Les folksonomies sont bien sûr un mécanisme qui permet d’enregistrer des pages pour mieux les retrouver mais elles sont aussi un système rassurant dans un univers numérique de plus en plus mouvant, une dernière digue que nous tentons de consolider jour après jour par notre entreprise de « colmataggage ». Nous persuadant que les pages que nous enregistrons nous seront utiles une prochaine fois alors qu’il n’y a presque jamais de prochaine fois.

Pourquoi ? Parce que dans un mois ou deux nous aurons découvert de nouveaux services encore plus performants que ceux déjà enregistrés. Aurons-nous le temps des les tester afin de choisir le meilleur? Peu de chances. Nous nous ferons un jugement « sur le tas », en lisant les avis des autres utilisateurs, en regardant le nombre de fois où elles ont été enregistrées dans del.icio.us,… Popularité contre autorité comme l’expliquait Olivier Le Deuff dans un autre article.

Mais également en lisant ceux qui, comme moi, passent du temps à tester ces services, à les comparer, à tenter d’en extraire la valeur ajoutée, et qui finalement se positionnent comme des intermédiaires/infomédiaires entre le produit et ses utilisateurs potentiels. Une nouvelle facette des métiers de la documentation en quelque sorte qui consiste à gérer dynamiquement des bibliothèques de logiciels (logithèques), des bibliothèques de services en ligne (comment les baptiser ?) et des bibliothèques de personnes susceptibles de savoir (pundithèques ?).

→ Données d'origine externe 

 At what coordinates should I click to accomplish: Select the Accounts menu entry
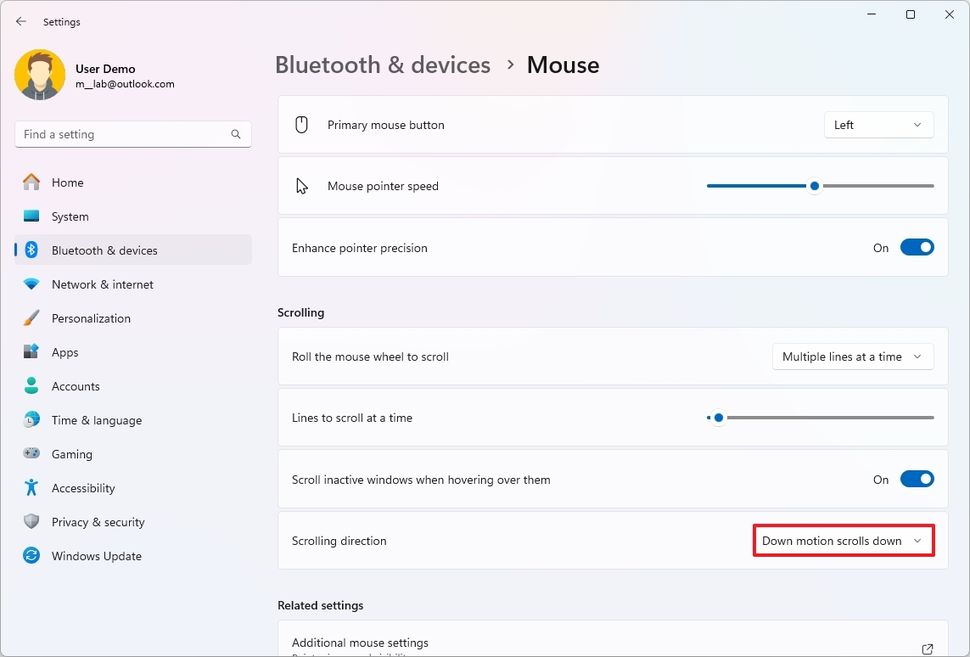click(33, 386)
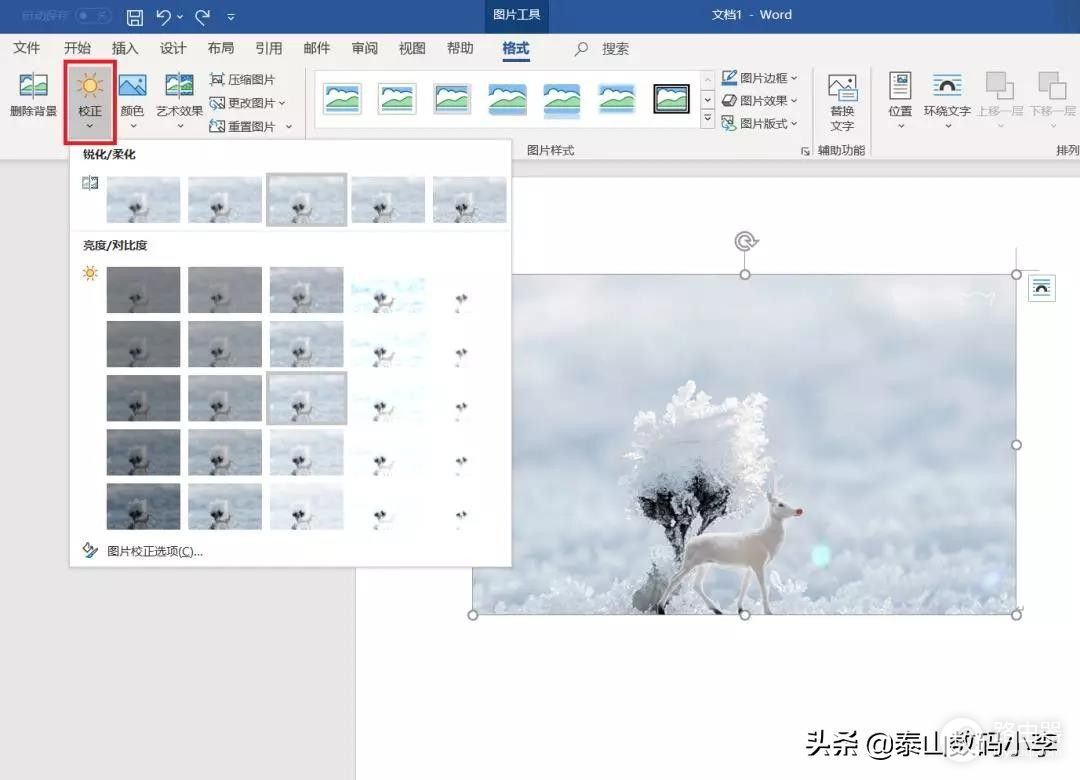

Au final nous adoptons ponctuellement un service jusqu’à ce qu’un autre, a priori meilleur, c’est-à-dire plus populaire, plus « reliable », plus ouvert émerge. Il n’est qu’à voir la migration actuelle des utilisateurs de (ou autres réseaux sociaux 2.0) vers Facebook (web 2.1 ?) pour s’en convaincre.

Ce qui est notable c’est le raccourcissement des délais entre chaque changement. Alors qu’il y a longtemps, au tout début du XXIème siècle, nous pouvions être fidèles à une application plusieurs années durant, leur multiplication, leur spécialisation et leurs améliorations permanentes, nous amènent aujourd’hui à en changer facilement. Par ailleurs la standardisation progressive des formats de fichiers fait que nous pouvons utiliser simultanément plusieurs applications similaires ou passer de l’une à l’autre relativement aisément, je pense par exemple aux services de « mind mapping » en ligne capables de lire les cartes réalisées par Mind Manager ou Freemind. C’est d’ailleurs une véritable gageure pour toutes ces entreprises (moins pour Freemind qui est gratuit) car comment fidéliser un client si tous les services finissent par se ressembler?

Sans doute nous dirigeons-nous vers une utilisation à la demande des solutions numériques mises à notre disposition, comme le prévoyait Jeremy Rifkin en 2002 dans « L’âge de l’accès ». Utilisation parfois réfléchie, concertée, parfois liée à des besoins précis (il me faut telle fonctionnalité) et parfois encore due au hasard ou presque : j’utilise telle plateforme collaborative parce que je la connais déjà, parce qu’elle offre actuellement XX Mo de stockage gratuit, parce que c’est la première que j’ai trouvé sur Google…

Finalement avec le web 2.0 nous vivons déjà la Singularité annoncée par Ray Kurzweil (enfin traduit!), une théorie essentielle à notre compréhension du futur, qui démontre que l’accélération du progrès est exponentielle et non linéaire, si bien que nous avons de plus en plus de mal à en prévoir les conséquences et à faire des choix informés. 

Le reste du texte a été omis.